Le «green deal» de la Commission européenne: un grand projet dont l’issue est incertaine
Mercredi dernier, la nouvelle Commission européenne a présenté son «green deal» - onze jours seulement après son entrée en fonction. Ce fut clairement un signal aux participants à la Conférence des Nations Unies sur le changement climatique qui se tenait en même temps à Madrid. Le «green deal» décrit la voie de l’UE vers la neutralité climatique. Plus précisément, 47 mesures plus ou moins mûries ont été présentées sur la façon dont les émissions de gaz à effet de serre peuvent être évitées ou stockées.
La Commission européenne veut faire de l’Europe le premier continent climatiquement neutre d’ici à 2050 Cet objectif doit être inscrit dans la première «loi sur le climat» européenne en mars 2020. L’UE veut s’assurer que tous les domaines politiques de l’UE contribuent à l’objectif de neutralité climatique et que tous les secteurs apportent leur contribution. C’est précisément cette approche globale qui rend le «green deal» si remarquable. Avec ce nouveau plan, l’UE a en outre durci les objectifs. Elle vise actuellement à réduire les émissions de gaz à effet de serre de 40% d’ici 2030 par rapport aux niveaux de 1990. Une réduction de 50 à 55% est désormais annoncée.
UN LARGE EVENTAIL DE MESURES
Afin de se conformer à cette feuille de route, la Commission prévoit des lois et des initiatives dans tous les domaines possibles. Il s’agit notamment de lignes directrices pour le développement des énergies renouvelables et concernant l’efficacité énergétique. Une économie circulaire moderne devrait éviter le gaspillage et la pollution. De nouvelles stratégies pour l’air pur, l’eau propre et la protection de la biodiversité sont également planifiées. Par exemple, l’utilisation de pesticides et d’engrais dans l’agriculture sera plus restrictive. Une stratégie de reboisement des forêts européennes augmentera l’absorption de CO2.
Le système d’échange de quotas d’émission (SCEQE) - relié au système suisse dès janvier - doit être étendu au transport maritime. Jusqu’à présent, l’échange de droits d’émission de CO2 dans les pays de l’UE était réservé à certaines industries, les centrales à combustibles fossiles et le trafic aérien. Ce dernier doit s’engager davantage en faveur de la protection du climat. Pour y parvenir, la Commission veut émettre moins de droits d’émission de CO2 gratuits à l’avenir, ce qui devrait entraîner une augmentation du prix des billets d’avion. L’industrie de l’UE, qui devra à l’avenir se conformer à des exigences environnementales strictes, doit être protégée contre les importations à bas prix produites de manière nuisible au climat au moyen d’un mécanisme de compensation aux frontières.
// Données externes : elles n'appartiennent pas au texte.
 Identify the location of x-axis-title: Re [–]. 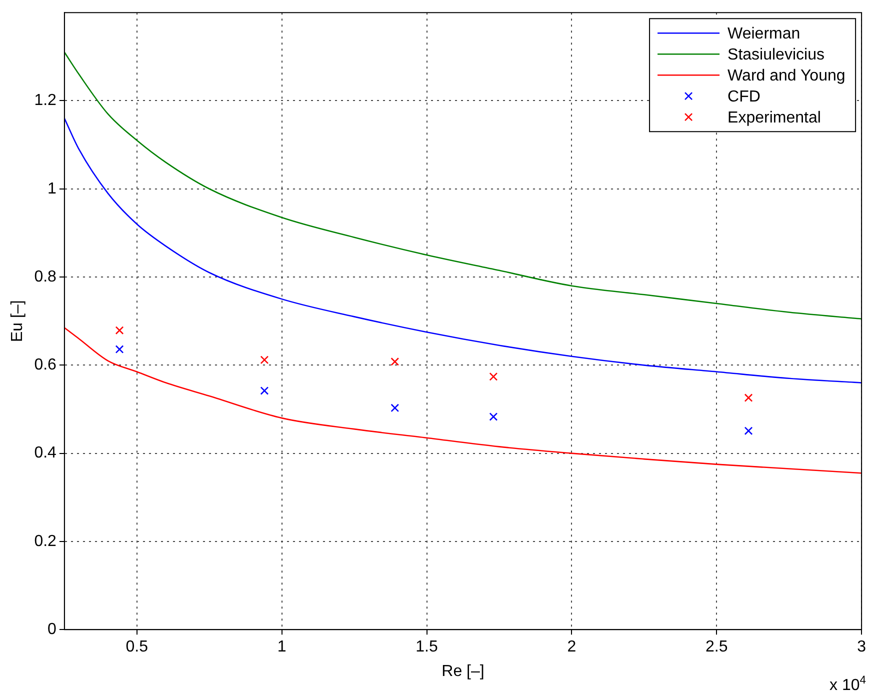
(463, 671).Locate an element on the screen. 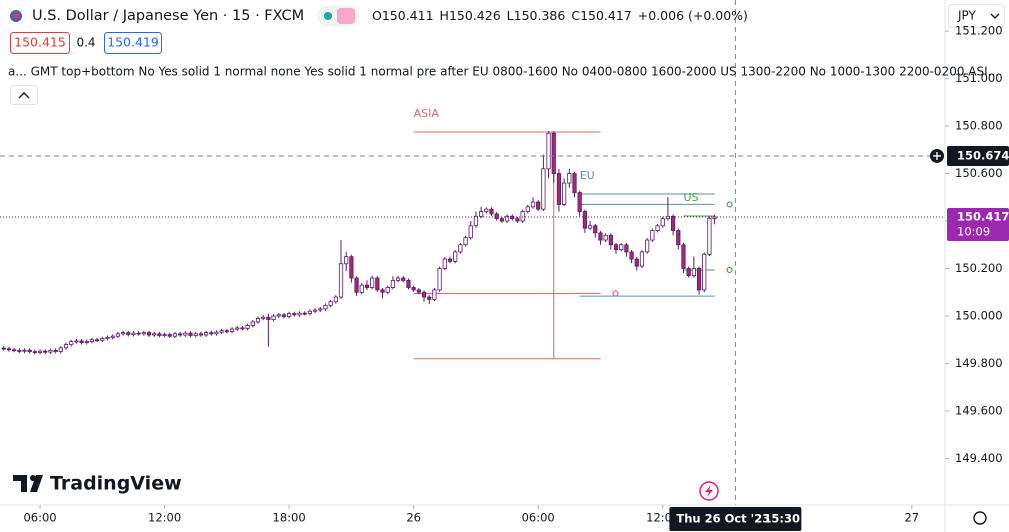 The width and height of the screenshot is (1009, 532). logo-mark is located at coordinates (28, 484). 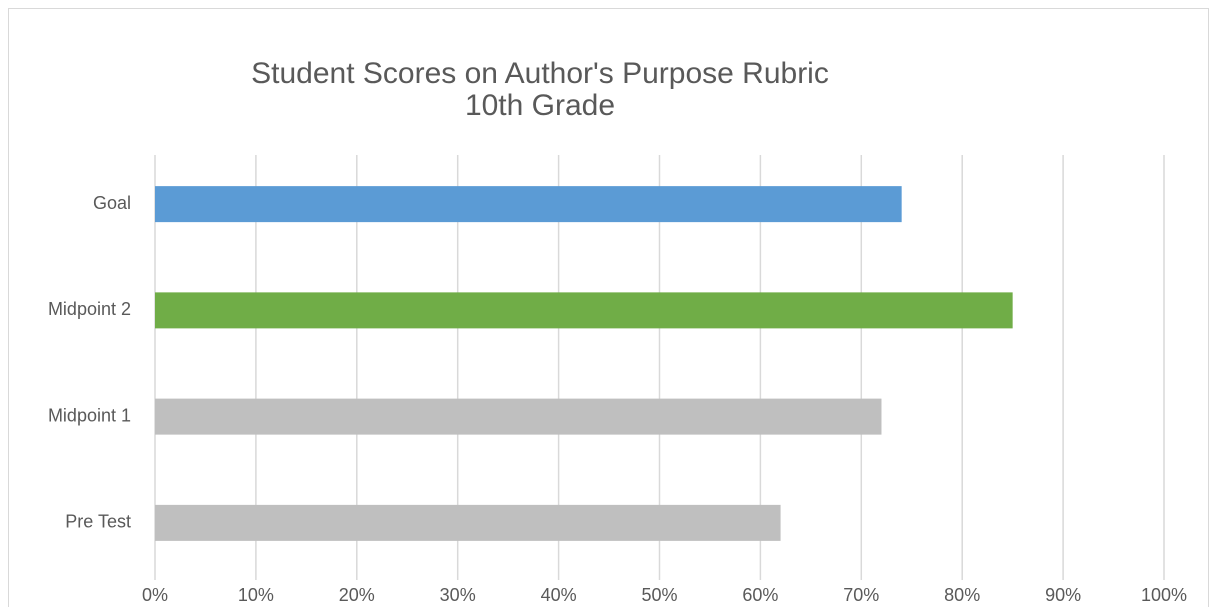 I want to click on chart-subtitle: 10th Grade, so click(x=540, y=106).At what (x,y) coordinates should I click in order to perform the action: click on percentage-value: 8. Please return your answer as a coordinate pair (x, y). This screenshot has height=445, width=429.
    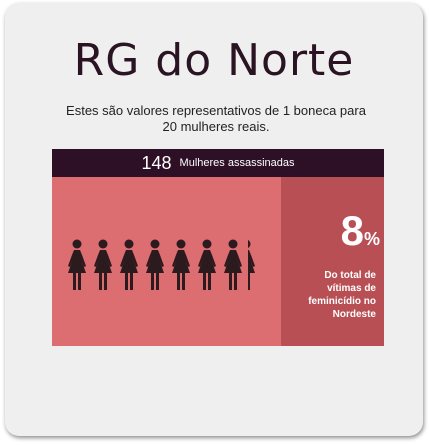
    Looking at the image, I should click on (352, 230).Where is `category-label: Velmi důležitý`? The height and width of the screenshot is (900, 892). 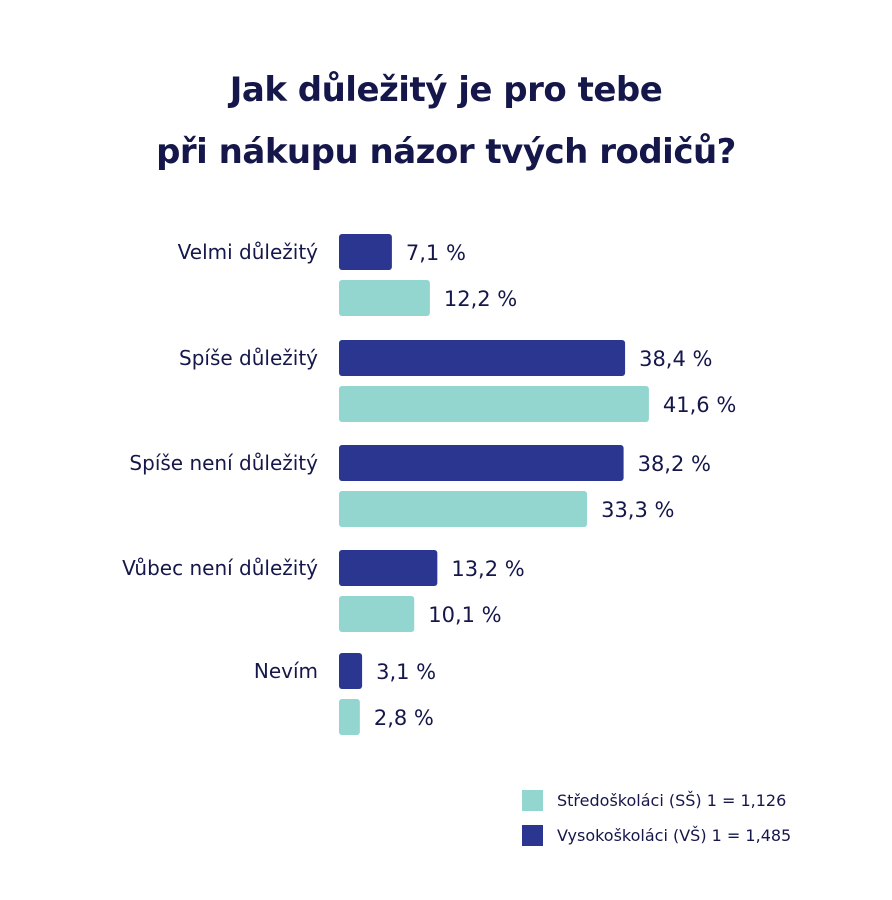 category-label: Velmi důležitý is located at coordinates (248, 252).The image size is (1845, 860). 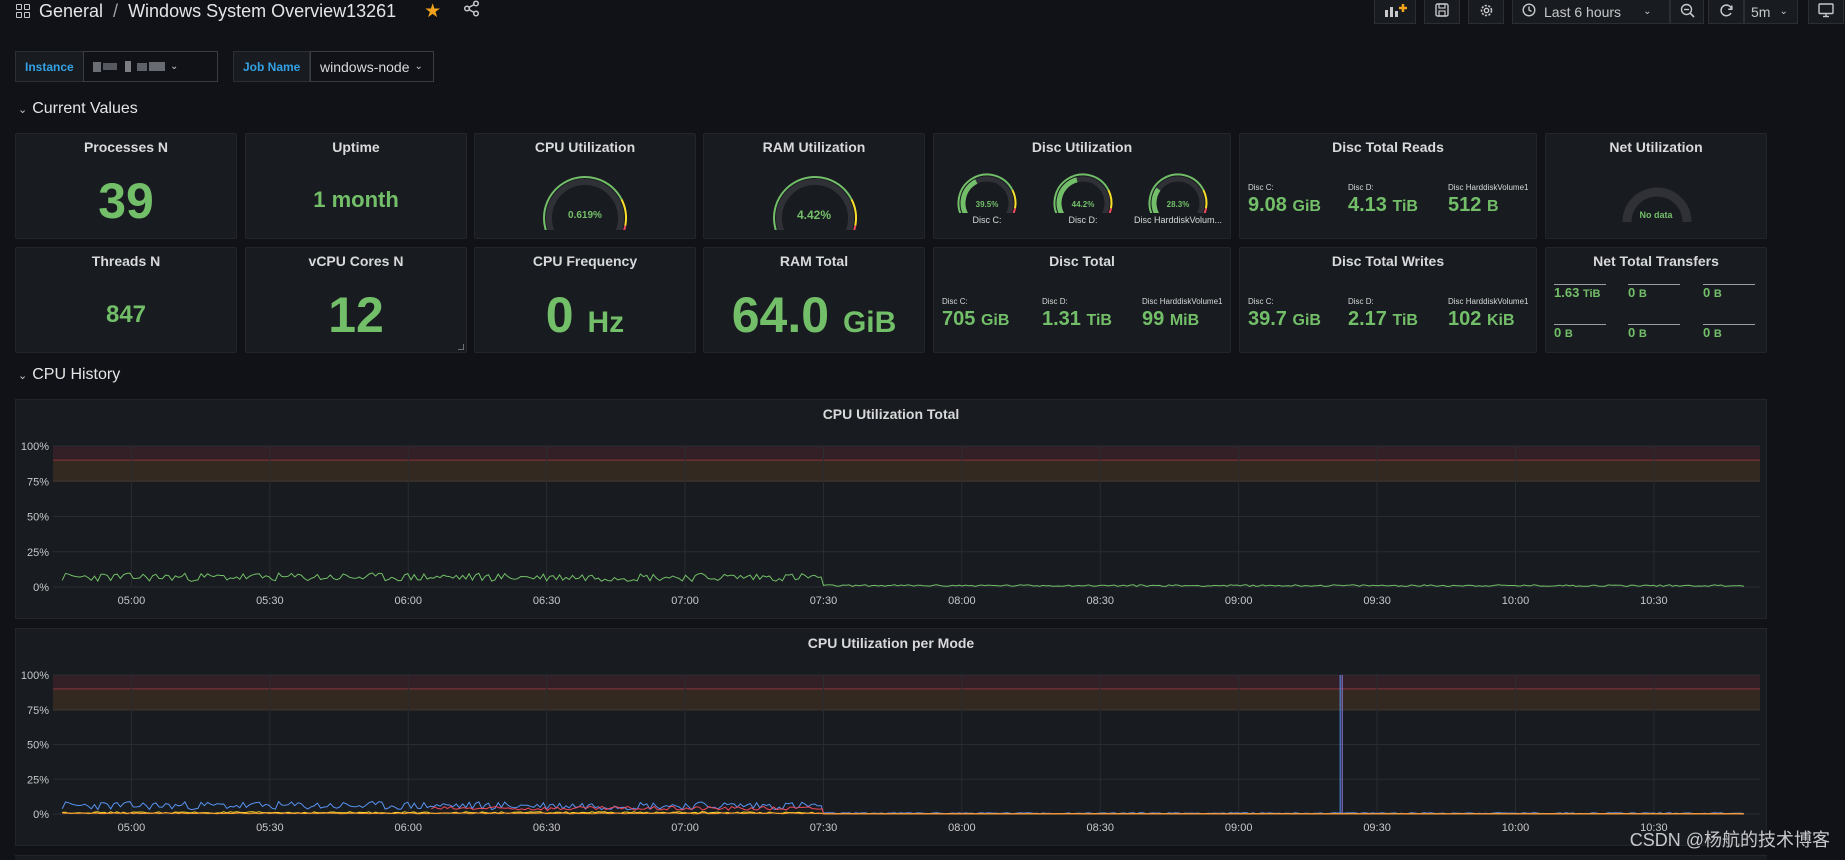 What do you see at coordinates (585, 315) in the screenshot?
I see `stat-value: 0 Hz` at bounding box center [585, 315].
DES PLANS DE FINANCEMENT AMBITIEUX
Des investissements considérables sont nécessaires pour répondre aux ambitions du «green deal». Rien que pour atteindre les objectifs fixés d’ici 2030, la Commission prévoit des investissements supplémentaires de 260 milliards d’euros par an. Un plan d’investissement durable, soutenu par la Banque européenne d’investissement, doit être mis en place à cet effet. Le secteur privé est par ailleurs considéré comme la «clé du financement de la transition verte». L’UE est en train d’élaborer une taxonomie qui définit ce qu’est au juste un «investissement vert». La Commission espère que ce label européen permettra de rediriger les fonds privés vers des investissements durables.
UN MECANISME FONCTIONNANT A L’ECHELLE MONDIALE EST CRUCIAL
Ursula von der Leyen, présidente de la Commission européenne, promet que le «green deal» sera une stratégie de croissance qui transformera l’UE en une «société prospère avec une économie (...) compétitive». Reste à voir si cela est réaliste. Selon Markus Beyrer, directeur de l’association européenne des entreprises Businesseurope, la question n’est pas de savoir si une transformation sociale est nécessaire, mais comment elle pourrait être concrétisée avec succès. Il convient de faire en sorte que le processus ne conduise pas à une désindustrialisation et à la perte d’emplois.
Il est indubitable que le «green deal» est essentiellement un programme législatif et d’investissement. La protection du climat n’a pas besoin de nouvelles prescriptions ou de subventions par milliards. Il est au contraire crucial que les activités polluantes deviennent plus coûteuses et les activités plus respectueuses de l’environnement moins chères - si possible avec un mécanisme fonctionnant à l’échelle mondiale. L’intention de l’UE de développer les marchés internationaux du carbone en tant qu’«instrument clé pour (...) les mesures de protection du climat» est donc hautement louable. L’économie soutient expressément cette approche.